So - I wanted you to pause right there, you said LPI, so that's Liquid Photo Image of a solder mask. So do you typically put the solder mask in when you're doing your models?
Absolutely you do, because that's a big, big critical part. Another example - I'm glad you brought that up because again, they go out and model on the internet; they're not putting on the solder mask, they're not putting on the copper plating. As I mentioned, they get a completely different value, and then when we come to model it we're going back and telling them we need to change their stackup they may have defined on their fab drawing, because it doesn't meet the impedance requirements. And also you do get a lot of designers that understand that and they'll put notes on the fab drawing saying the manufacturer can adjust the dielectric, spacing, or the trace width within, plus or minus 10% to obtain that value.
Yeah, and like you said, I think that's a good point, say in the case of Isola, or any laminate, they might put a datasheet that’s about 3.8, but it's not exactly 3.8, it can vary in a minor way, from lot to lot, is that correct?
Not so much lot to lot as it is from material to material so they - if you build all the way from 3 core to 47 core, they're using 106 and 108s and these are all prepreg styles that I'm mentioning, and each one has a different dielectric constant. So if you get a combination of them, you end up with a different value - and that again - depending on how your stackup is generated, one discussion Mihir and I had earlier today, is about designers that specify in their fab drawing the stackup they want you to follow, and they can send it to board house X, Y and Z but if, for example, let's say they have a four-layer and they want to specify they want 8 mil dielectric spacing between 1 & 2 and 4 & 3.

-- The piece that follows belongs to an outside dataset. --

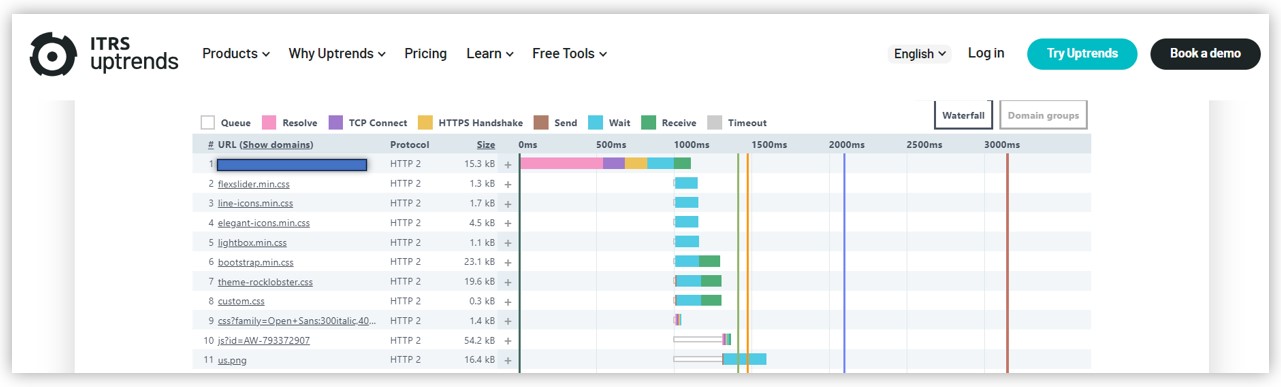Click plus icon for js?id=AW-793372907 row
This screenshot has height=387, width=1281.
tap(508, 341)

Well, we may use a different series of prepregs to obtain that than another fab house and again, DK values - different impedance readings. So all that comes into play.
Yeah and that's a trade off, that's a consideration the design engineer has to make in terms of how they're doing the prototyping, what the outlook is for them, and the turn times and the costing you know, there's other factors outside the actual design of performance on the circuit itself because if you do it, and you have it once, then you say this is my design so at least you will have more consistency amongst different manufacturers because you see, I need these materials, I need backup I did it - do it. But you'll have consistency in the final product but you more I mean most certainly, will not have consistency in the turn times. The available materials that different guys have, especially when you start getting to the more the exotics, and the high-frequency stuff.
So that could start playing into effect and people charge different amounts for it based on the lead time, what they have in stock, what they want to charge, etcetera as that gets complicated but at least, it'll be more close to a similar design on revision vs. if you say, look: I'm just gonna let the manufacturer do it and tailor it towards what I can get quickest and at best cost that'll still give me my main factors and whether they're controlled impedance or stackup height or whatever - and let them do that. So that's kind of the two different ways that people can go about designing.
My impression Jon, before you go on, is that a lot of designers do kind of hand off that stack off to their manufacturers. Do you think that's true?
Yes, we do get it kind of both ways. In some cases, we just get a stackup, for example, if they want it to be 062 plus or minus 10% that gives you the layers that have the impedance requirements, and then we go and generate the stackup and manufacture the board. To me that's probably the more straightforward way because you're guaranteed you get what you want.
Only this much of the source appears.